A while back
Environmental History carried
a review by Daniel Simberloff of Ian Rotherham's
Eco-history: An Introduction to Biodiversity and Conservation (White Horse Press, 2014). Simberloff notes:
The high point of Eco-history is a remarkable 42-page “Timeline,” detailing in linear fashion 224 key points in the history of British nature conservation from AD 1000 to 2000: laws especially, but also extinctions, introductions, establishment of nature reserves and environmental organizations. Rotherham concisely lists the impacts of each event, with further explication for about half of them. This section alone could be published as a short book that almost any environmental historian would value.

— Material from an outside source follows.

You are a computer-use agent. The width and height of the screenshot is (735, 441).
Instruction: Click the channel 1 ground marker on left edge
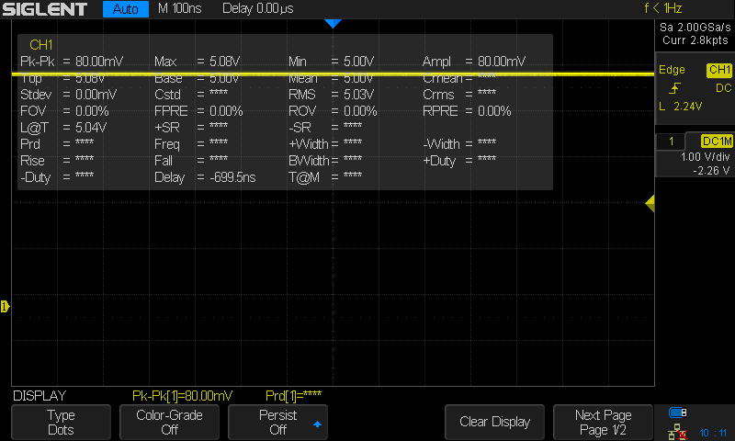5,306
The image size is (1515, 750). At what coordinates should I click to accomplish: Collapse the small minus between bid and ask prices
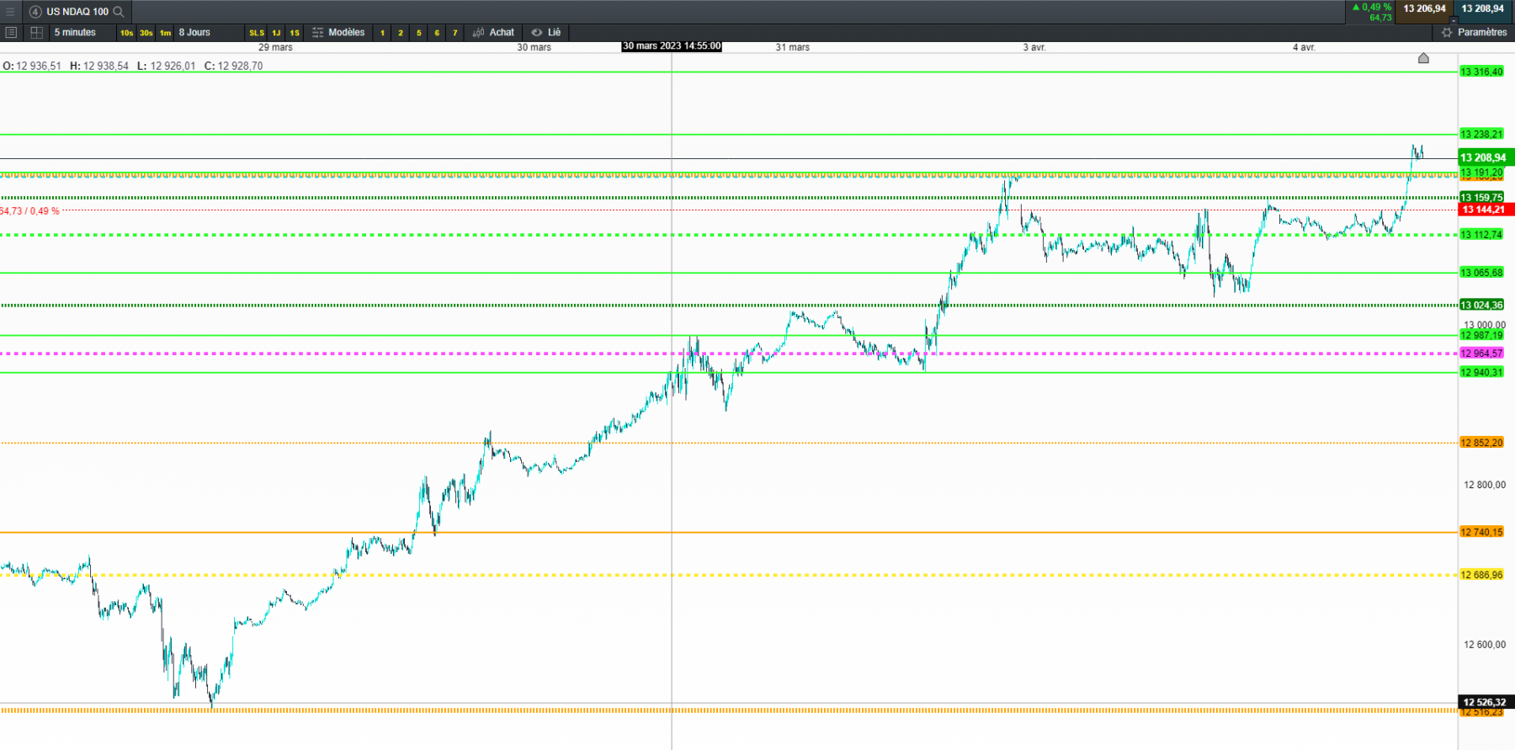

I don't think they're related, but there's also a very elaborate website called
"Environmental history timeline", itself packed with little known nuggets of environmental-legal history, such as the fact that in 1970 US President Richard Nixon "issued an executive order... requiring industries to obtain a federal permit before dumping wastes into U.S. waterways or face criminal charges. This was the beginning of the US National Pollution Discharge Elimination System (NPDES) permitting process." Or that in 1779
Johann Peter Frank (1745-1821), writes A Complete System of Medical Policy in Germany advocating governmental responsibility for clean water, sewage systems, garbage disposal, food inspection and other health measures under an authoritative “medical police.” This idea was well received and influenced policy in Germany, Italy and other nearby nations. The authoritarian approach did not sit well with the French, British or Americans, where direct government controls developed only in areas of specific problems such as communicable disease and sanitation.
There's a lot more in this timeline, worth perusing and bookmarking.